> _PASSAGE PROVIDED_:
_____

Just take the derivative of the top, and then take the derivative of the bottom,

16. sauravshakya

It is -3

17. zordoloom

Then plug in 1 for x and that will give you the limit.

18. appleduardo

mm but how can i find the limit without using L'hopital? cos my teacher doesnt allow me to do that yet, he want me to find the limit algebraically

19. appleduardo

:/

20. zordoloom

Just multiply top and bottom by conjugates then.

21. appleduardo

respectively? i mean the numerator conjugate times the original numerator and the denominator conjugate times the original denominator?

22. zordoloom

no,

23. zordoloom

What you want to do is rationalize one side.

24. zordoloom

So, just multiply top and bottom by 1+sqrt(x)

25. zordoloom

You should get 1-x for the bottom

26. appleduardo

$\frac{ x ^{2}-\sqrt{x}(1+\sqrt{x}) }{1-x }$ so thts my result after doing what u said :p is it correct?

_____

> _DATASET EXCERPT_:

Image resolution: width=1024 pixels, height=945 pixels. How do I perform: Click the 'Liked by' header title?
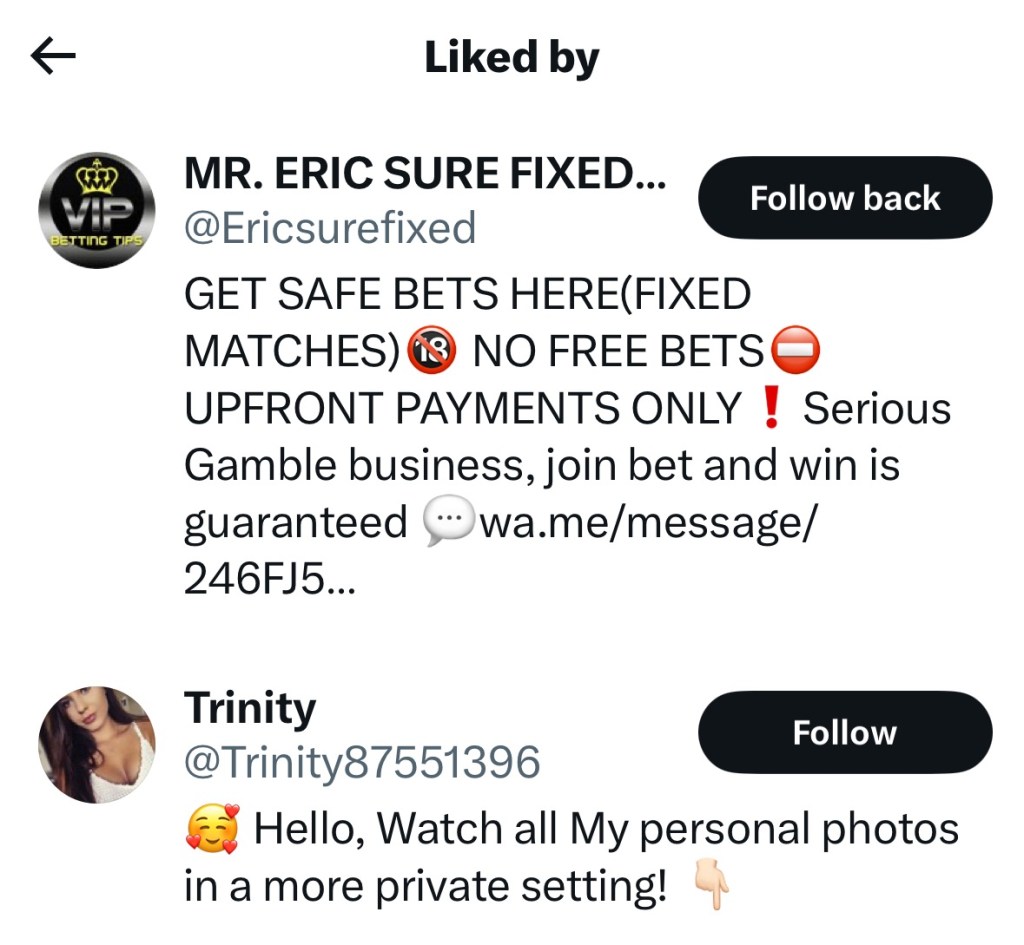(511, 58)
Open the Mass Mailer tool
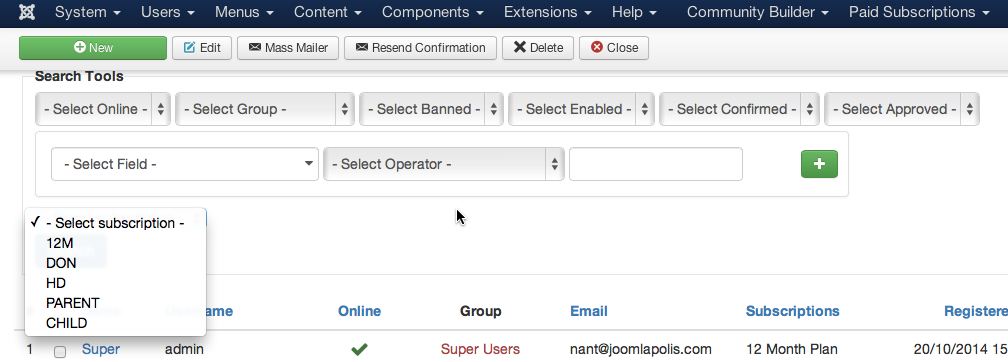This screenshot has height=362, width=1008. tap(288, 48)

_____

Quote the limits thread above word for word, starting at the words "mm but how can" and ending after the words "by conjugates then.".

> _RESULT OF THIS TASK_:
mm but how can i find the limit without using L'hopital? cos my teacher doesnt allow me to do that yet, he want me to find the limit algebraically

19. appleduardo

:/

20. zordoloom

Just multiply top and bottom by conjugates then.